Best friends Chon (Taylor Kitsch) and Ben (Aaron Johnson – in his last role before marriage added Taylor to his name) share everything – their sea-front house in Los Angeles, their drug-production and dealing business, their girlfriend Ophelia (Blake Lively). They’re like two halfs of the same man – Chon’s the ex-military muscle, while Ben’s the sensitive brains of the operation.
Their business is going so well that one of the big Mexican drug cartels wants to buy it out. But visits from the lawyer (Demián Bichir) and the enforcer (Benicio Del Toro) aren’t enough to persuade the pair to hand over their operation, so the cartel’s boss Elena (Salma Hayek) takes her takeover bid to the next level: she kidnaps Ophelia and threatens to torture her until they have a change of mind.
But Chon and Ben have other ideas. They discover Elena’s one weakness and gamble on using this against her to win Ophelia’s safe return and their own independence.
WHAT’S IT LIKE?
This film opens with footage of bodies decapitated by a chainsaw. Later, we see an unusually hirsute Benicio Del Toro, delighting in shooting knee-caps at close quarters as he eats fruit menacingly. We’re left in no doubt that the cartel means business.
But luckily for our protagonists, they’re able to drum up an army of their own – literally – as Chon’s former comrades line up to fill the cartel’s heavies with holes.
This is about as violent a film will ever be and still get a 15 certificate. In fact, the BBFC saw an early cut of the film and advised that without some changes, it would be rated 18. The producers complied and got the lower certificate, which will enable more people to see the film, without losing much creatively, as it certainly feels like an 18.
The BBFC’s own explanation notes read like a list of excuses. The film contains strong violence, including severed heads, decapitated bodies but “the footage is brief and does not linger on detail.” There are scenes of blood splattering, torture and a man being set on fire, but “the scenes in question do not dwell on the infliction of pain” or are “shown from a distance, with the emphasis being placed on the reactions of onlookers.” There are scenes of drug use, but “the film clearly shows the negative consequences of involvement in the drug trade.” There are sex scenes showing thrusting and nudity “but no strong detail.” In one scene, a woman is shown video footage of a man having sex with her when she was unconscious, but “the scene is brief and little details is shown.” It makes you wonder what more would have to be included to be too strong for a 15 – or indeed why if Oliver Stone was happy to present his film like this, any film would ever need an 18 certificate.
Here, Stone eschews any pretence of politics to deliver a stylised violent thriller, complete with sex, drugs, guns, kidnapping, betrayal, double-dealing and pretty much everything you’d expect from the genre.

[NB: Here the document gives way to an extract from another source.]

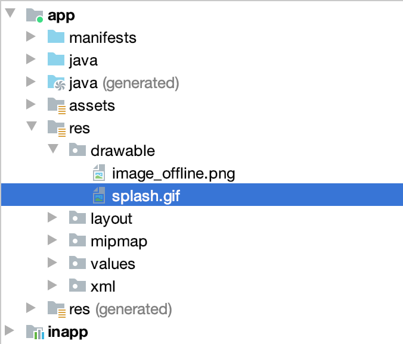403x344 pixels.
Task: Click the inapp module icon
Action: click(x=35, y=332)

One of the big problems with the film is that Chon and Ben aren’t particularly likeable – why would an audience want to root for a hippy and a gunslinger who share a girlfriend and provide drugs to thousands of Americans? The bad guys are, of course, more brutal in their (excuse the pun) execution, but they’re essentially the same as our protagonists – selling drugs to as many people as possible and trying to get rid of anyone who stands in their way. Del Tor’s enforcer, though, is at least an interesting screen presence. Perhaps the most enjoyable character is John Travolta’s crooked DEA officer, who flips his loyalty back and forth as often as a table tennis ball. About the only organisation he never seems to be loyal to is the DEA.
And from a narrative point of view, it begins with Ophelia telling us that just because she’s narrating the story, it doesn’t mean she’s still going to be alive at the end. You can be sure this isn’t going to be a ghost film, so you know that Stone is going to mess around with your expectations and indeed, without giving anything away, he delivers a twist which is consistent with Ophelia’s opening statement but completely inconsistent with anyone’s understanding of a satisfying film structure.
For the small proportion of the audience that might be trying to take the plot seriously and follow it intently to try to predict how it will turn out, there will be no reward.
It looks good, it moves along briskly despite its length and there are a couple of entertaining performances (Del Toro and Travolta), but its lazy, contrived and cliche ridden plot is less than you’d expect from a director of Stone‘s calibre and ambition. He’s a hit-and-miss director; he mostly hits when he gets political or when he gives familiarity an original twist. What hits we have here have mostly been seen in his earlier films. It feels a bit like a “greatest hits of Oliver Stone‘s genre movies” but if you cast your mind back to when you used to buy albums, the greatest hits, somehow, are rarely as satisfying or rewarding a listen as the full albums the songs originally came from.